# PROBLEM TO SOLVE
In the data below, find the line that contains "四川自贡鸟嘉金融有限公司 (78, 1896)" and the line that contains "Refund Policy (71, 1172)". Copy both, plus every line between them, exactly.

# SUPPLIED MATERIAL
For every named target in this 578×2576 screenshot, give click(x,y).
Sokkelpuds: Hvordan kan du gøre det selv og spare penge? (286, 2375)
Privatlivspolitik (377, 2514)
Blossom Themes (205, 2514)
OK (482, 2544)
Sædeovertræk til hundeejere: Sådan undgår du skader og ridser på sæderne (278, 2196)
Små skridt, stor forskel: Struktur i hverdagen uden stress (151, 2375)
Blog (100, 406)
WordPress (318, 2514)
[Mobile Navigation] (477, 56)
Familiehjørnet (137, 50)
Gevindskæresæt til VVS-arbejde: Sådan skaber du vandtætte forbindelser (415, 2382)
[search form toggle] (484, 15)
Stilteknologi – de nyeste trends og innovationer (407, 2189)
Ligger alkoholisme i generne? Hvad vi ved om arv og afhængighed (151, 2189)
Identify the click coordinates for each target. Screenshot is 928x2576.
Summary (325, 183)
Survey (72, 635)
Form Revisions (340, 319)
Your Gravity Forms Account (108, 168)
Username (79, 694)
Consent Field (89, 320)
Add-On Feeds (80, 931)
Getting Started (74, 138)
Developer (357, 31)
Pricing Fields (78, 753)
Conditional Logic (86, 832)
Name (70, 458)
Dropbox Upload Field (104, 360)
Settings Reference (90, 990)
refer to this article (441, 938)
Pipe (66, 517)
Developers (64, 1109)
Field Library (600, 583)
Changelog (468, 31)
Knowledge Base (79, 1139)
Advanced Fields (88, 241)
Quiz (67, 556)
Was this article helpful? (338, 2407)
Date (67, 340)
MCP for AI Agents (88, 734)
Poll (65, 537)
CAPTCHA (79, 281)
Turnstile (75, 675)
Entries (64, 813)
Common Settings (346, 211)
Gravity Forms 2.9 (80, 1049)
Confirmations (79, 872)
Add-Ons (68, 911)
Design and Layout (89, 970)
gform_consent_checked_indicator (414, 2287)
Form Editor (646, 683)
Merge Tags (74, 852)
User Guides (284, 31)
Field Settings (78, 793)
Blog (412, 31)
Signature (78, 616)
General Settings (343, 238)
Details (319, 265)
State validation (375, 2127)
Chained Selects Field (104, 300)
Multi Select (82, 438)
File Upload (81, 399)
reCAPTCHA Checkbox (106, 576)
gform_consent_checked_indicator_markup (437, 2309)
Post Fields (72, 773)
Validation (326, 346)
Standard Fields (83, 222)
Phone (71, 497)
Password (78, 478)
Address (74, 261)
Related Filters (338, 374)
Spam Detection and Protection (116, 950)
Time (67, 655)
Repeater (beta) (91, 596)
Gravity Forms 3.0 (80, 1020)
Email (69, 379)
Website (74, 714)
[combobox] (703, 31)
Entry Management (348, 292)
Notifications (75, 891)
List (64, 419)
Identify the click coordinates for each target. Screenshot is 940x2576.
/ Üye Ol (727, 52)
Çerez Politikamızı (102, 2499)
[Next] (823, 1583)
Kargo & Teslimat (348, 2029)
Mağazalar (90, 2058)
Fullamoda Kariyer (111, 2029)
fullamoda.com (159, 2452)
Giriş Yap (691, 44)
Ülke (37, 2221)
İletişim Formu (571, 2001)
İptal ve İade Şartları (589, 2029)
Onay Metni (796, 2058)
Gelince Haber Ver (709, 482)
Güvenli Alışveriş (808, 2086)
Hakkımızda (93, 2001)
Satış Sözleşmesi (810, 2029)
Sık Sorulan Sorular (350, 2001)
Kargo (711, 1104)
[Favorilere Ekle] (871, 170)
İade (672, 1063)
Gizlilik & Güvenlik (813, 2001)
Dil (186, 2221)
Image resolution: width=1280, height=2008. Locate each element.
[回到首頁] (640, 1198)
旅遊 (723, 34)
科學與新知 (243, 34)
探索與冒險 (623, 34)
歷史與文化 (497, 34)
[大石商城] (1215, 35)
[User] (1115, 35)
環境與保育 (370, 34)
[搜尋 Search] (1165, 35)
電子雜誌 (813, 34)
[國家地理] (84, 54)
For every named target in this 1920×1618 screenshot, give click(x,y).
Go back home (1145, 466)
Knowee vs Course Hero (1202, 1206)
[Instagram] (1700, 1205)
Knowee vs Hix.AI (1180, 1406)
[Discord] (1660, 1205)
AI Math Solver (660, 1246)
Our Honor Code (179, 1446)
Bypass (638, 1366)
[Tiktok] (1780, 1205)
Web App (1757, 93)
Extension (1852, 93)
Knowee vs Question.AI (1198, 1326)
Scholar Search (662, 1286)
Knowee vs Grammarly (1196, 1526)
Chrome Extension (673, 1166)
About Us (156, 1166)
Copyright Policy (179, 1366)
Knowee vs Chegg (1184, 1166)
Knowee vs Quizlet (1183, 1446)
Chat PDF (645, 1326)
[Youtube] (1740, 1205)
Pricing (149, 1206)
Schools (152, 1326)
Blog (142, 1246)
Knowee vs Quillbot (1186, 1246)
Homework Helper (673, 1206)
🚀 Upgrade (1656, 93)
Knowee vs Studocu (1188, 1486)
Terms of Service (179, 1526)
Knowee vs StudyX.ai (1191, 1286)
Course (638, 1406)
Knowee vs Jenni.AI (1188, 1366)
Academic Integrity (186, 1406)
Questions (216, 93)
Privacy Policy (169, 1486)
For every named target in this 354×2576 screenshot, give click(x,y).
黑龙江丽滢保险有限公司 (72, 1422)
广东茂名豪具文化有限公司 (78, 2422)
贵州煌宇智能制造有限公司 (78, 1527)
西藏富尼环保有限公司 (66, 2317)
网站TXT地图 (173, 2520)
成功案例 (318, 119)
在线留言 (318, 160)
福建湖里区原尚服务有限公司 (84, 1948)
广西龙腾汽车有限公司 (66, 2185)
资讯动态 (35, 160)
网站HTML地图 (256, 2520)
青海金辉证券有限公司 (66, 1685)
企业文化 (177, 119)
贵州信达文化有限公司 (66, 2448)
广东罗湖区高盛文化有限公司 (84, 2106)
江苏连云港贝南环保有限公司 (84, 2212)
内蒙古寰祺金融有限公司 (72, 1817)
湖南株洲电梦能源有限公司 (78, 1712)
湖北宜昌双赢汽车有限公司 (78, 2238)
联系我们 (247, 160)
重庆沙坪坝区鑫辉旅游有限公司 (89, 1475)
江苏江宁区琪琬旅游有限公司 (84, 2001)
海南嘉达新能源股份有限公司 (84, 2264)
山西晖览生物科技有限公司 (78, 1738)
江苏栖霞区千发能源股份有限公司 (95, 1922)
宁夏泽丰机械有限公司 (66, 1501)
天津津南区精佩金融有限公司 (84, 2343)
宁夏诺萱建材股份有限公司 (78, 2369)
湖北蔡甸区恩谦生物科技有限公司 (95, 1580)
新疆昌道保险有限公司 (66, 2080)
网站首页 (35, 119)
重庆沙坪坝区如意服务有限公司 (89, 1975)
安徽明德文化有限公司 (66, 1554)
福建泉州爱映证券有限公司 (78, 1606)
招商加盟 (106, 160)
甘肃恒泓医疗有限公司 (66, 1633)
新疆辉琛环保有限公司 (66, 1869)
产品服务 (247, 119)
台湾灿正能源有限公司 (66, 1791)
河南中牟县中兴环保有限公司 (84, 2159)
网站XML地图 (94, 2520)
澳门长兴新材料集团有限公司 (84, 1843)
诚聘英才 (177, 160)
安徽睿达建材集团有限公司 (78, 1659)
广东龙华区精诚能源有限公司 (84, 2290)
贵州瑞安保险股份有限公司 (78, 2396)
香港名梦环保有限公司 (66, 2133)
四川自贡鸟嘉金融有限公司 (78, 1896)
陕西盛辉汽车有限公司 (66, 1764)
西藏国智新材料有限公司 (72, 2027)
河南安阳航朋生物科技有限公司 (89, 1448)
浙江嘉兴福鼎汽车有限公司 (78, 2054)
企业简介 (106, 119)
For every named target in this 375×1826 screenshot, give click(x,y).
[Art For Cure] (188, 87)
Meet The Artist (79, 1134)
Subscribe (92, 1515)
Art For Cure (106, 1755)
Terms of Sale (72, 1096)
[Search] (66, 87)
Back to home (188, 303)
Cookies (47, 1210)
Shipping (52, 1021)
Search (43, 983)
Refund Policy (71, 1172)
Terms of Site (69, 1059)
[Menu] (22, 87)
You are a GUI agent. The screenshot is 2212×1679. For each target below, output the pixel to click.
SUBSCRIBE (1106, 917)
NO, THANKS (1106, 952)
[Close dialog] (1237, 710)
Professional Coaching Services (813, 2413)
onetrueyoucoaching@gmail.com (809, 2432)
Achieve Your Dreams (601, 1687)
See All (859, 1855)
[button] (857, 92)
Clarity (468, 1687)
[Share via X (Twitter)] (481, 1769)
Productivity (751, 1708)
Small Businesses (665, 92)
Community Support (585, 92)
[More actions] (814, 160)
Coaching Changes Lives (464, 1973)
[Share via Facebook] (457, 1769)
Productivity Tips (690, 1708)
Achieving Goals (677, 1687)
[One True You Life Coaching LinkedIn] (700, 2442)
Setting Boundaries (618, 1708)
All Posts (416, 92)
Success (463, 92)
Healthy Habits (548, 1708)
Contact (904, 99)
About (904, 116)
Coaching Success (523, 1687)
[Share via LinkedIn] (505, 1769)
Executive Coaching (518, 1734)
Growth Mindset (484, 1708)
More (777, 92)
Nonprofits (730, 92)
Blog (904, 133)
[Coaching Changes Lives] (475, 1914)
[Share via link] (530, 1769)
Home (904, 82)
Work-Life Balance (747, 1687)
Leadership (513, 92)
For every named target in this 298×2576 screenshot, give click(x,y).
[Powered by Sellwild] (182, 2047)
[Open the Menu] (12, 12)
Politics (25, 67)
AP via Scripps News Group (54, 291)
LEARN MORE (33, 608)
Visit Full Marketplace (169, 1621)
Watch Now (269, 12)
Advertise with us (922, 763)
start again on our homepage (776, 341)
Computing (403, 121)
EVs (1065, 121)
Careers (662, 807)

# ANSWER BELOW
四川自贡鸟嘉金融有限公司 (78, 1896)
陕西盛辉汽车有限公司 (66, 1764)
西藏国智新材料有限公司 (72, 2027)
河南安阳航朋生物科技有限公司 (89, 1448)
浙江嘉兴福鼎汽车有限公司 (78, 2054)
企业简介 (106, 119)
For every named target in this 375×1826 screenshot, give click(x,y).
[Art For Cure] (188, 87)
Meet The Artist (79, 1134)
Subscribe (92, 1515)
Art For Cure (106, 1755)
Terms of Sale (72, 1096)
[Search] (66, 87)
Back to home (188, 303)
Cookies (47, 1210)
Shipping (52, 1021)
Search (43, 983)
Refund Policy (71, 1172)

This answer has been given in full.